United States District Court, N.D. Illinois, Eastern Division

January 9, 2020

JACQUELINE STEVENS, Plaintiff,
v.
U.S. IMMIGRATION AND CUSTOMS ENFORCEMENT, Defendant.

          MEMORANDUM OPINION AND ORDER

          REBECCA R. PALLMEYER UNITED STATES DISTRICT JUDGE

         Plaintiff Jacqueline Stevens is a professor of political science and director of a "Deportation Research Clinic" at Northwestern University. (Compl. [1] ¶ 4.) Professor Stevens has requested certain records from defendant, U.S. Immigration and Customs Enforcement ("ICE"), under the Freedom of Information Act ("FOIA"), 5 U.S.C. § 552; in this action, Stevens challenges the adequacy of the government's response to her FOIA request. In response to an earlier motion for summary judgment, this court directed the government to submit a supplemental Vaughn index-a document setting out the bases for ICE's redactions in a representative sample of documents. ICE submitted the supplemental Vaughn index in March 2019, and both sides now seek summary judgment on the issue of the adequacy of ICE's search and production. As explained here, the court concludes ICE has not established that its search was adequate or that it has properly withheld information under certain exemptions to the Freedom of Information Act, and therefore denies ICE's cross-motion in part. The court reserves judgment on all other issues pending the parties' compliance with various directives that could obviate the need for further rulings.

         BACKGROUND

         The parties' summary judgment submissions support the following facts. ICE is a component of the U.S. Department of Homeland Security ("DHS") and an agency of the United States within the meaning of 5 U.S.C. § 552(f)(1). (ICE Oct. 2019 L.R. 56.1 Stat. [67] ¶ 36.) DHS administers and enforces laws relating to immigration and naturalization. (See Id. ¶ 37.) "ICE is the principal investigative arm of DHS and is tasked with preventing any activities that threaten national security and public safety by, among other things, investigating individuals who may be present in the United States illegally." (Id. ¶ 38.) The parties' FOIA dispute centers on what Stevens calls "USC Claims Memos." ICE attorneys, working with ICE officers and agents, prepare a USC Claims Memo whenever ICE encounters an individual who makes a claim to U.S. citizenship or has certain indicia of U.S. citizenship. (Stevens Mem. in Supp. of Mot. for Summ. J. ("Stevens Mot.") [55], 8; see ICE Oct. 2019 L.R. 56.1 Stat. ¶¶ 40-41.)[1] Each USC Claims Memo "contain[s] a factual examination and legal analysis of the [citizenship] claim." (ICE Oct. 2019 L.R. 56.1 Stat. ¶ 40.) It also contains "a recommended course of action regarding removal proceedings, in particular whether the agency should initiate, continue, or move to terminate the actual or contemplated removal proceedings based on the facts available to the agency at the time." (Id. ¶ 42.)

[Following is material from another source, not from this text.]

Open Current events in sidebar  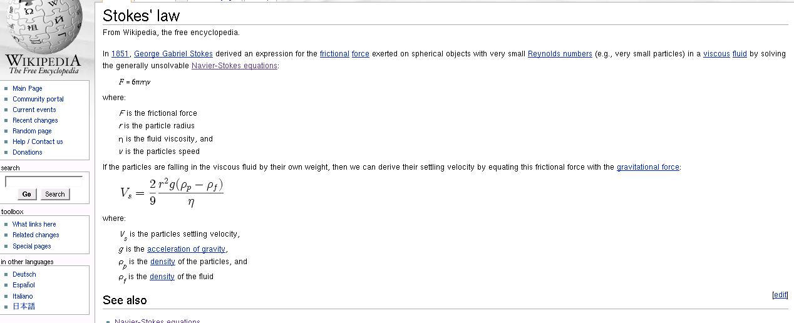pyautogui.click(x=34, y=110)
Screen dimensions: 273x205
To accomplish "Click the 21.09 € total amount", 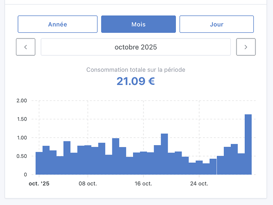I will [x=136, y=81].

         The USC Claims Memos are prepared in order "to prevent ICE personnel from inadvertently detaining a U.S. citizen and/or initiating or continuing removal proceedings against a citizen." (Id. ¶ 41.) For example, the legal analysis in a USC Claims Memo "must indicate whether" the evidence "strongly suggests that the individual is a U.S. citizen or his or her claim to U.S. citizenship is credible on its face." (ICE Directive 16001.2, Ex. 1 to Decl. of Rhonda Dent in Supp. of ICE Cross-Mot. for Summ. J. [67-1], ¶ 5.1(2)(b)(1).) If the legal analysis so indicates, ICE is required to take certain actions, such as canceling an immigration detainer if ICE has lodged one against the claimant or "immediately release[ing]" a claimant who is in custody. (Id. ¶ 5.2(4)(a).) As discussed in more detail below, Stevens challenges the redactions ICE made to final versions of USC Claims Memos that were responsive to her FOIA request.

         A. ICE Directive 16001.2

         In November 2015, ICE issued a Directive that "establishes ICE policy and procedures for ensuring that the potential U.S. citizenship of individuals encountered by [ICE] officers, agents, and attorneys is immediately and carefully investigated and analyzed." (ICE Directive 16001.2 ¶ 1.) The Directive provides, in relevant part:

ICE personnel must assess the potential U.S. citizenship of an individual encountered by ICE if the individual makes or has made a claim to U.S. citizenship, as well as when certain indicia of potential U.S. citizenship, as identified in this Directive, are present in a case even if the individual does not affirmatively make a claim to U.S. citizenship.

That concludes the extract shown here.